Friday, July 22, 2011

talking about the weather: linguistic xenophobia and HABOOBS

"Haboob" in the headlines--perhaps you've heard the word used over the past few weeks to describe the massive dust storms that have blown through central Arizona...

(photo of Phoenix above  from

Fortunately, here in Tucson, such massive clouds of choking doom are rare; the summer monsoon flow is usually from the south or southeast--thunderstorms pop up and then the winds blow out from them, often toward the north or northwest, which means that after the high grassland and mountain ranges of SE AZ, they pass over the over open desert and fallow farm fields between Tucson and Phoenix, sucking up all the debris around Casa Grande into the sky as the weather marches toward the 'Valley of the Sun.'

Back to the linguistic point, though...Today's NY Times has this article, entitled "'Haboobs' stir critics in Arizona." Really? There are people 'upset' that the term 'haboob' is used, simply because it's a word of foreign origin?! And, cardinal sin in their eyes--the word is from, gasp, Arabic!? (Here's the letter-to-the-editor of the Phoenix newspaper that was quoted in the NY it and weep.) I am embarrassed for Arizona...

(Then again, maybe the NY journalist just wanted to capitalize on the 'pick on AZ' sentiment that's been so present in the press over the past couple of years? Granted, there's been plenty of fuel for the fire...)

So...some folks object to 'haboob' because of it's foreign origins....

Hmm. This would mean that 'monsoon' needs to go, because that word, too, (so dear to Arizonans by the way), is--again, gasp--of Arabic origin! And 'hurricane' is also a 'foreign' word...And so is 'tornado!' and 'cyclone' and 'typhoon' and 'tsunami!'

Linguistic xenophobia. Silly...We think quaint, now, the usages in the past of 'Victory Cabbage' instead of 'sauerkraut'  in WWI...or 'freedom fries' instead of 'French fries' at the beginning of the Iraq War...

Silly, it might seem, but scary, as well...Ignorance, xenophobia, words...acts?

Besides--let's all enjoy our inner juvenile--'haboob' is just fun to say...

[Incidentally, a few other everyday words from Arabic: algebra, zero, pajamas and khaki.]

Sunday, July 17, 2011

This morning: mourning doves...If you've read 'A Moveable Feast'...

...I thought this was too late in the year for doves to be nesting--? I was in the backyard this morning, watering plants and then looked up to notice a mourning dove and her two babies, perched under the eave, but on the outer side of the patio roof. How they've survived the neighborhood hawks, I don't know...

•••••

== Aim ==
Reproduce the passage of the blog post from "Besides--let's all enjoy" up to and including "I don't know...", word for word.

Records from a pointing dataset
•••••

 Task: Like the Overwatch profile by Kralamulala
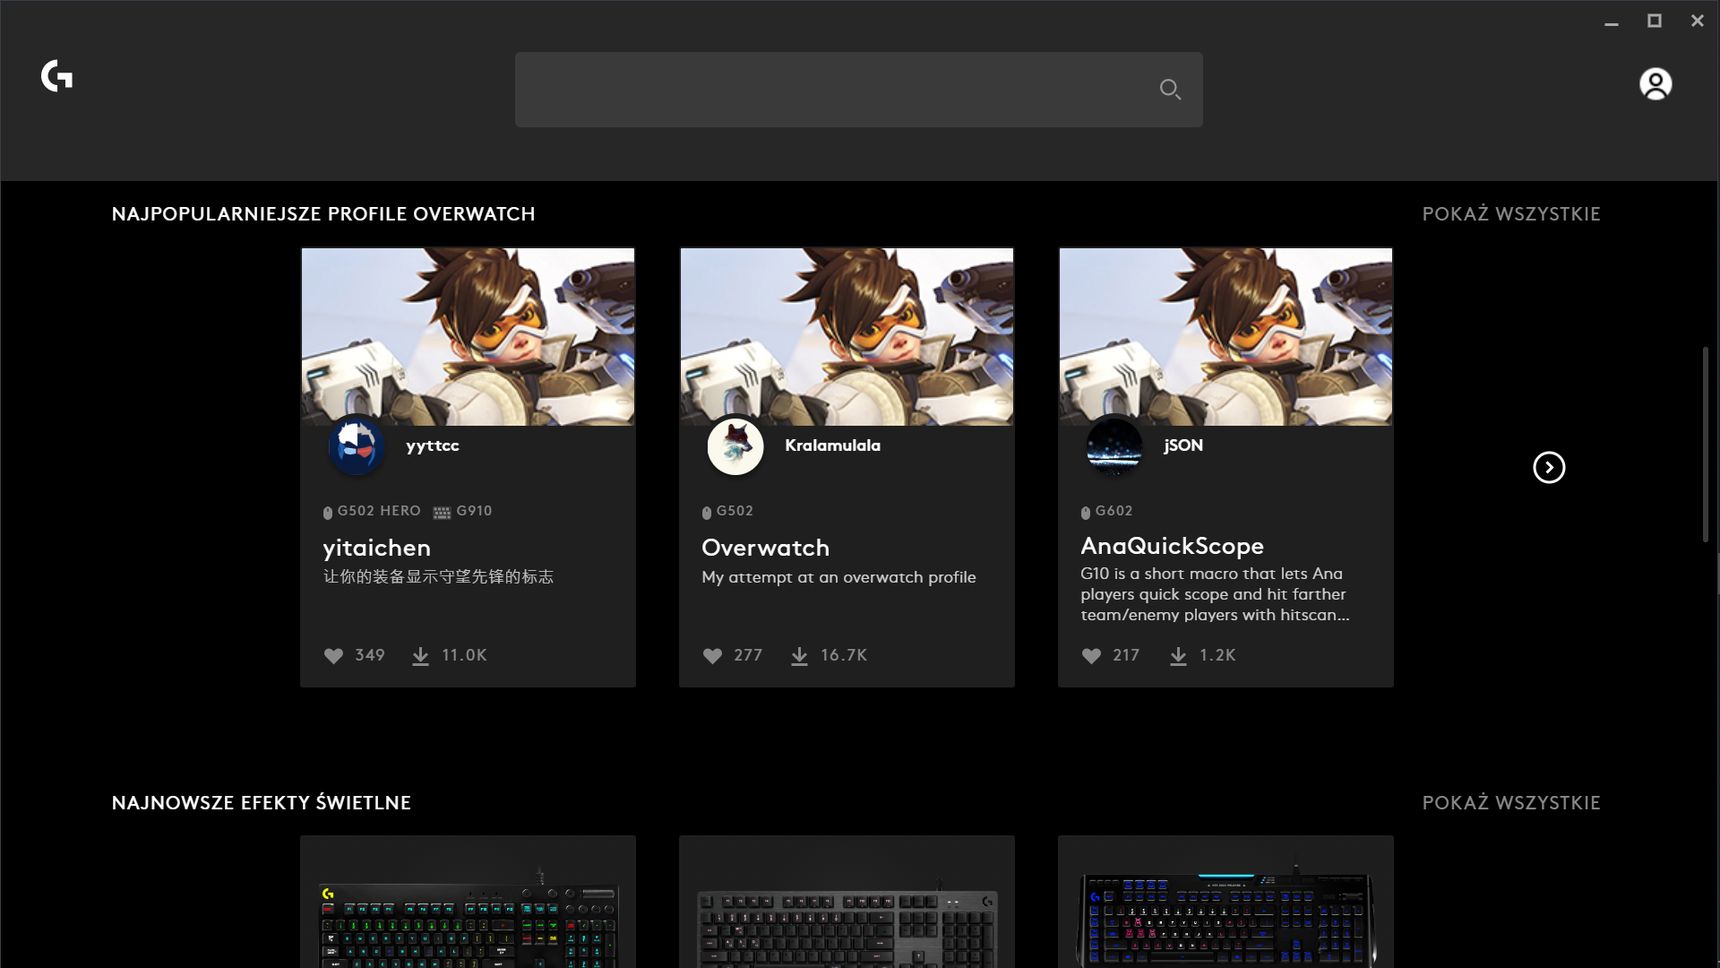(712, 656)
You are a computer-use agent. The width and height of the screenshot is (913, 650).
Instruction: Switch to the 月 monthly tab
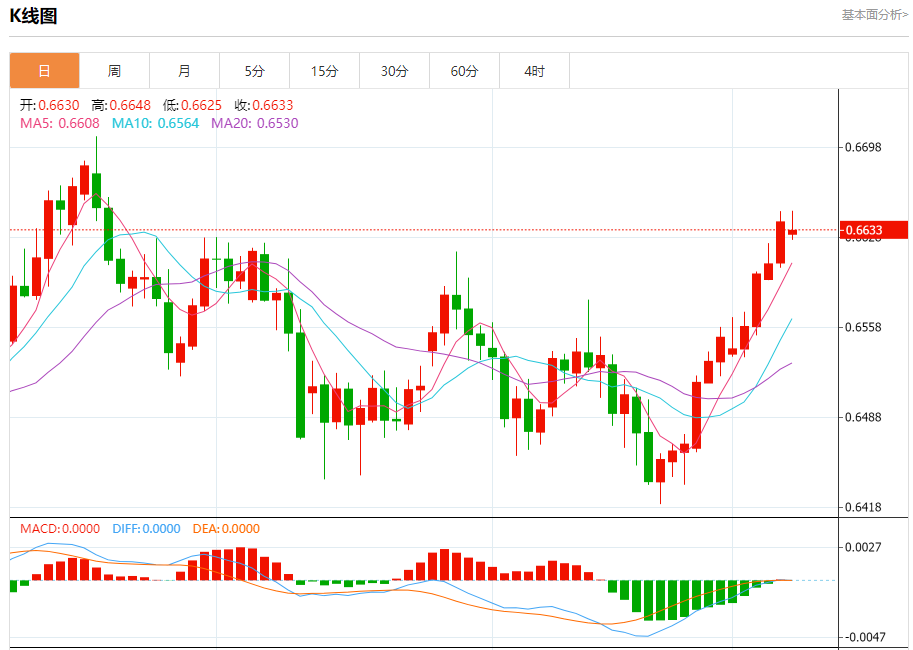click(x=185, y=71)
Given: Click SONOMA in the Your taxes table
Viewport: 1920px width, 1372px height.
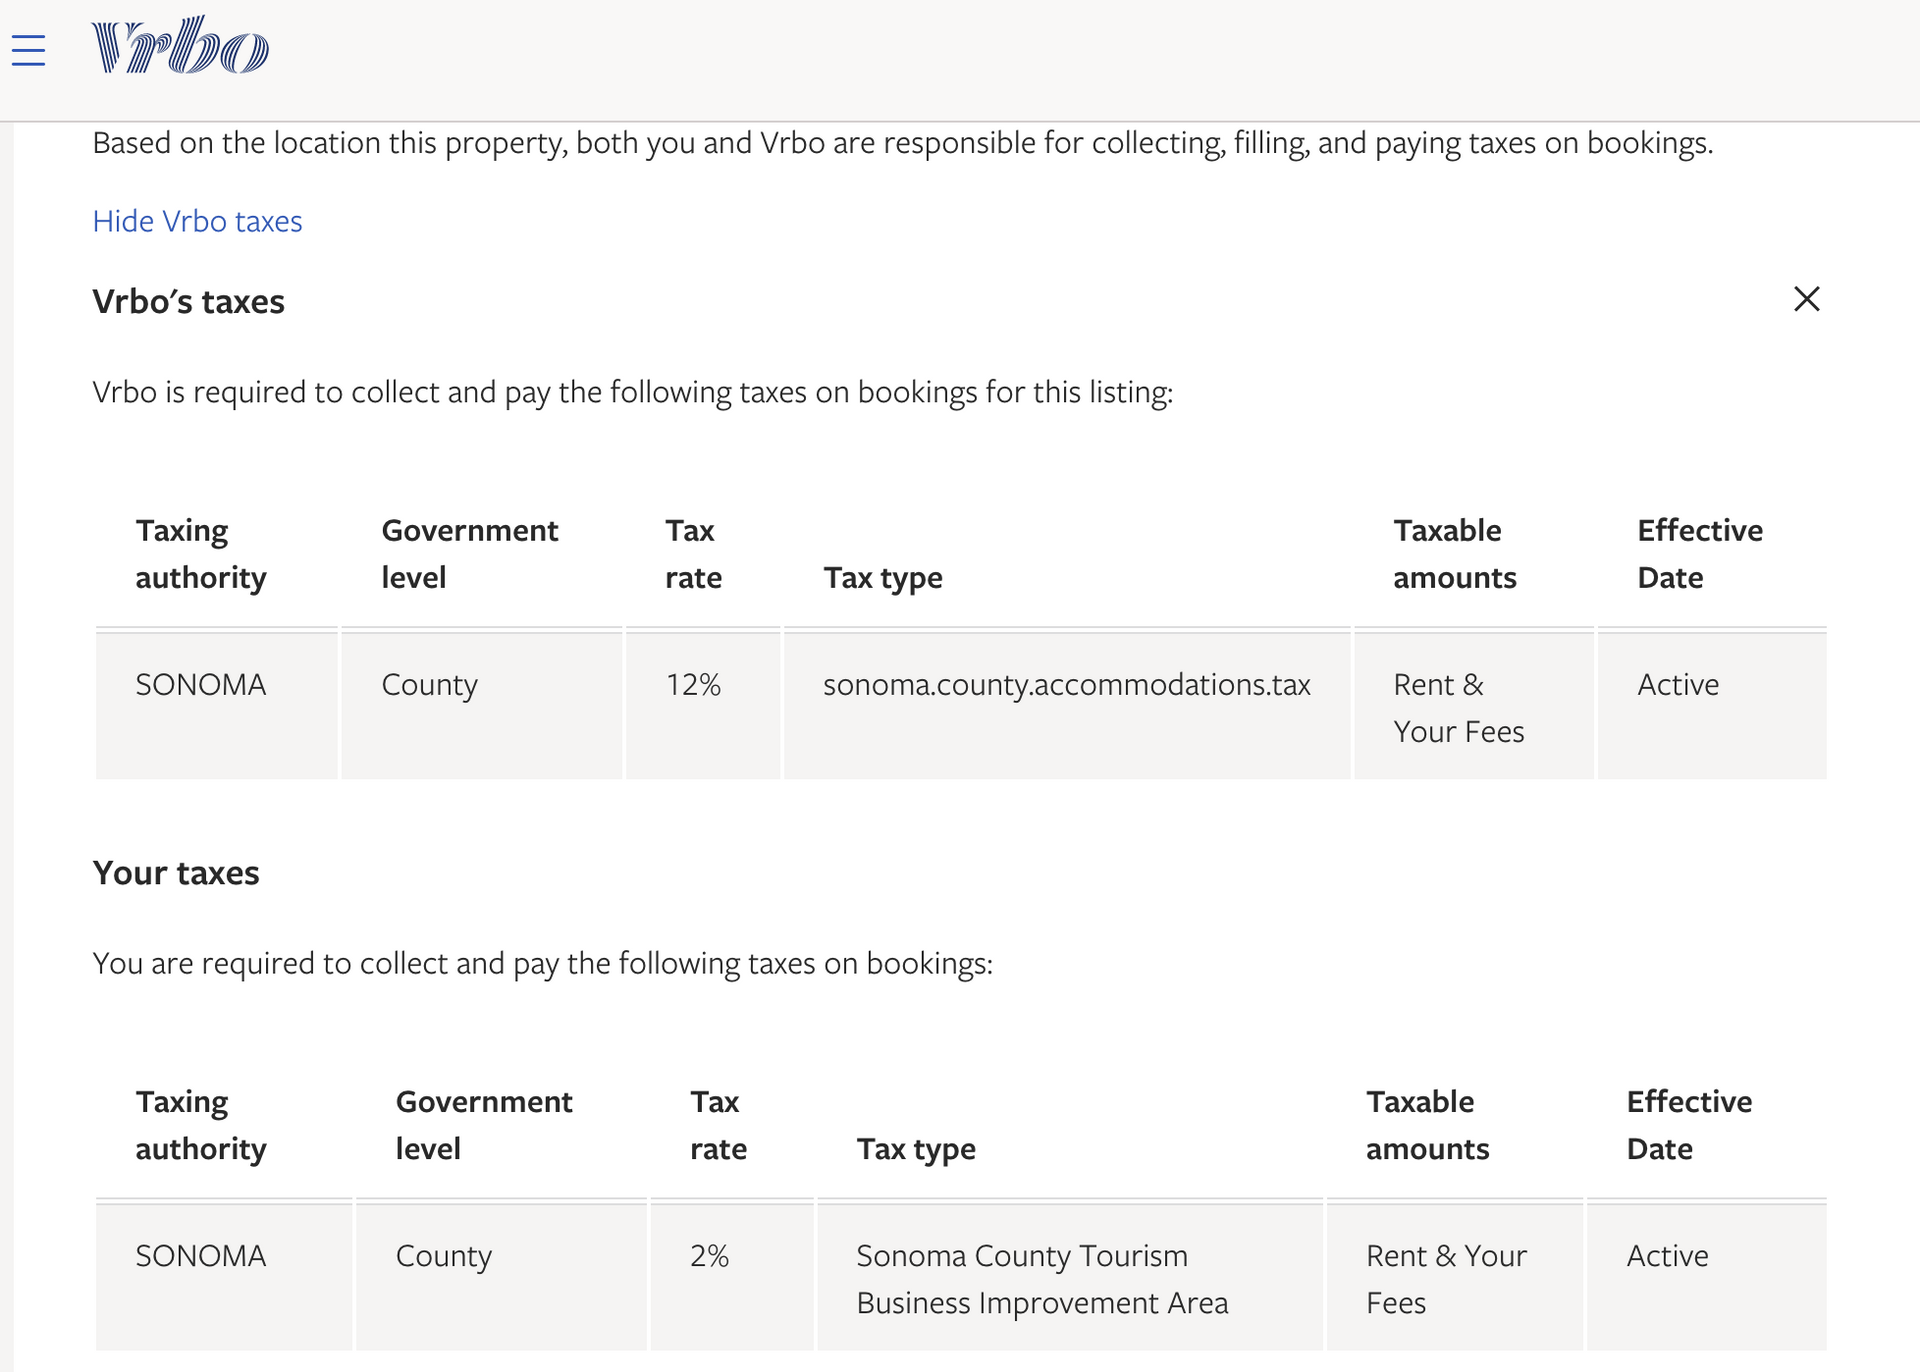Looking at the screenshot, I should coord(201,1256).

•••••

== Expected output ==
Besides--let's all enjoy our inner juvenile--'haboob' is just fun to say...

[Incidentally, a few other everyday words from Arabic: algebra, zero, pajamas and khaki.]

Sunday, July 17, 2011

This morning: mourning doves...If you've read 'A Moveable Feast'...

...I thought this was too late in the year for doves to be nesting--? I was in the backyard this morning, watering plants and then looked up to notice a mourning dove and her two babies, perched under the eave, but on the outer side of the patio roof. How they've survived the neighborhood hawks, I don't know...